Gyanprakash A. Ketwaroo, MD, MSc, is associate professor of medicine, Yale University, New Haven, Conn., and chief of endoscopy at West Haven (Conn.) VA Medical Center. He is an associate editor for GI & Hepatology News.
Artificial Intelligence in Gastrointestinal Endoscopy
BY THOMAS R. MCCARTY, MD, MPH; NABIL M. MANSOUR, MD
The last few decades have seen an exponential increase and interest in the role of artificial intelligence (AI) and adoption of deep learning algorithms within healthcare and patient care services. The field of gastroenterology and endoscopy has similarly seen a tremendous uptake in acceptance and implementation of AI for a variety of gastrointestinal conditions. The spectrum of AI-based applications includes detection or diagnostic-based as well as therapeutic assistance tools. From the first US Food and Drug Administration (FDA)-approved device that uses machine learning to assist clinicians in detecting lesions during colonoscopy, to other more innovative machine learning techniques for small bowel, esophageal, and hepatobiliary conditions, AI has dramatically changed the landscape of gastrointestinal endoscopy.
Approved applications for colorectal cancer
In an attempt to improve colorectal cancer screening and outcomes related to screening and surveillance, efforts have been focused on procedural performance metrics, quality indicators, and tools to aid in lesion detection and improve quality of care. One such tool has been computer-aided detection (CADe), with early randomized controlled trial (RCT) data showing significantly increased adenoma detection rate (ADR) and adenomas per colonoscopy (APC).1-3
Ultimately, this data led to FDA approval of the CADe system GI Genius (Medtronic, Dublin, Ireland) in 2021.4 Additional systems have since been FDA approved or 510(k) cleared including Endoscreener (Wision AI, Shanghai, China), SKOUT (Iterative Health, Cambridge, Massachusetts), MAGENTIQ-COLO (MAGENTIQ-EYE LTD, Haifa, Israel), and CAD EYE (Fujifilm, Tokyo), all of which have shown increased ADR and/or increased APC and/or reduced adenoma miss rates in randomized trials.5
Yet despite the promise of improved quality and subsequent translation to better patient outcomes, there has been a noticeable disconnect between RCT data and more real-world literature.6 In a recent study, no improvement was seen in ADR after implementation of a CADe system for colorectal cancer screening — including both higher and lower-ADR performers. Looking at change over time after implementation, CADe had no positive effect in any group over time, divergent from early RCT data. In a more recent multicenter, community-based RCT study, again CADe did not result in a statistically significant difference in the number of adenomas detected.7 The differences between some of these more recent “real-world” studies vs the majority of data from RCTs raise important questions regarding the potential of bias (due to unblinding) in prospective trials, as well as the role of the human-AI interaction.

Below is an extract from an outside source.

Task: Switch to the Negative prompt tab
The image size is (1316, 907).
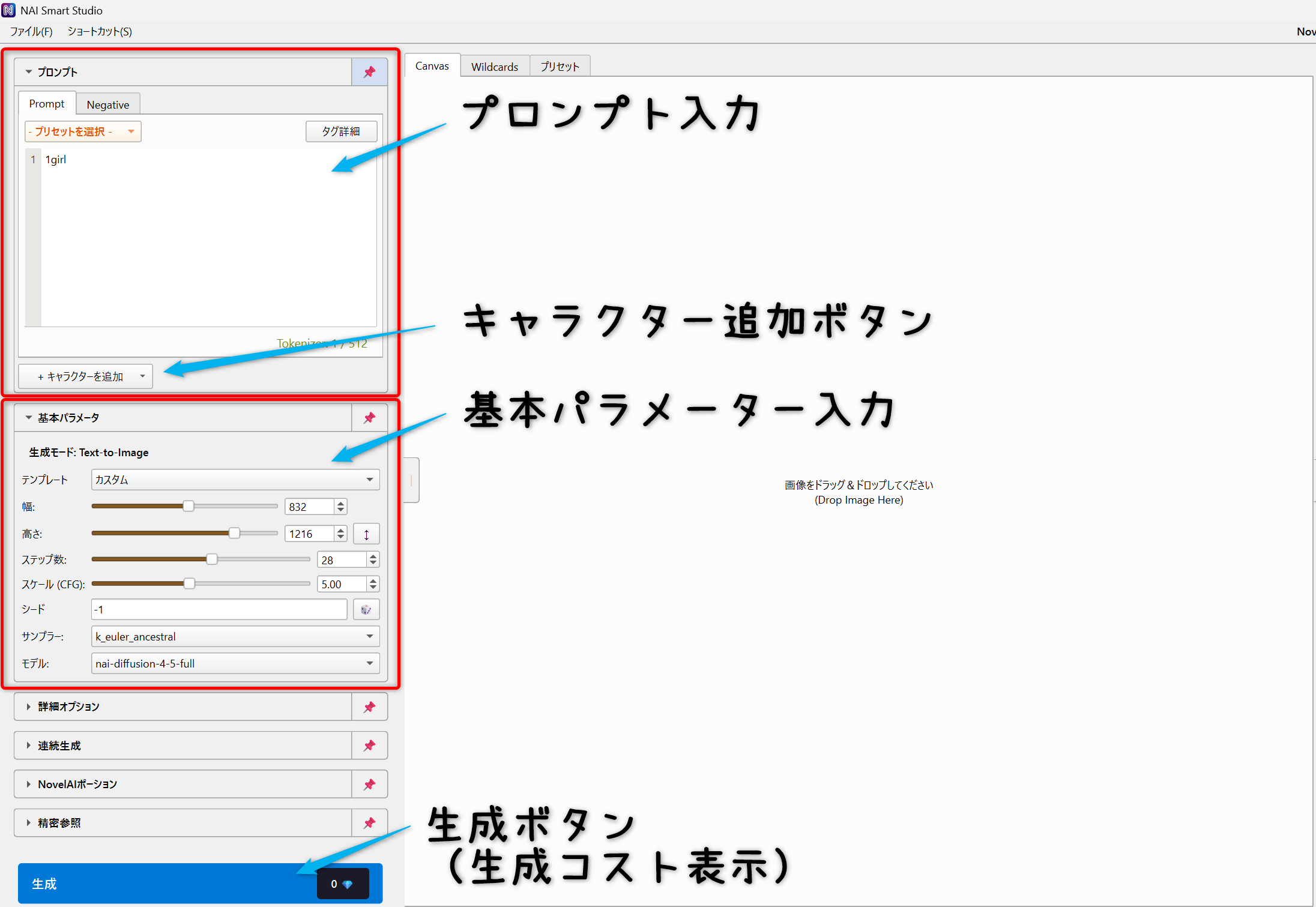Action: (x=107, y=103)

Importantly for RCT data, both cohorts in these studies met adequate ADR benchmarks, though it remains unclear whether a truly increased ADR necessitates better patient outcomes — is higher always better? In addition, an important consideration with evaluating any AI/CADe system is that they often undergo frequent updates, each promising improved accuracy, sensitivity, and specificity. This is an interesting dilemma and raises questions about the enduring relevance of studies conducted using an outdated version of a CADe system.

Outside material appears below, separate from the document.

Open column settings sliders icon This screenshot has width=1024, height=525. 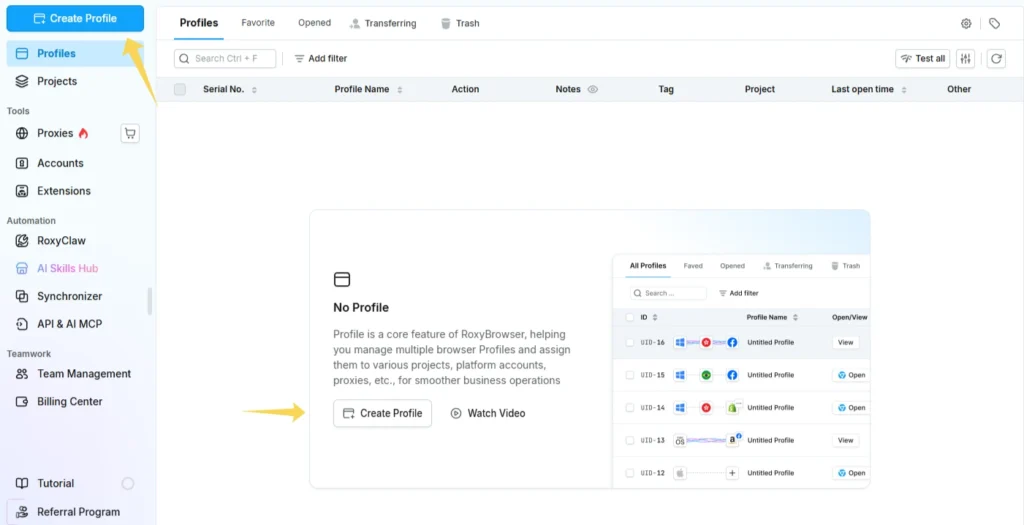[x=965, y=59]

Additional unanswered questions regarding an ideal ADR for implementation, preferred patient populations for screening (especially for younger individuals), and the role and adoption of computer-aided polyp diagnosis/characterization (CADx) within the United States remain. Furthermore, questions regarding procedural withdrawal time, impact on sessile serrated lesion detection, cost-effectiveness, and preferred adoption strategies have begun to be explored, though require more data to better define a best practice approach. Ultimately, answers to some of these unknowns may explain the discordant results and help guide future implementation measures.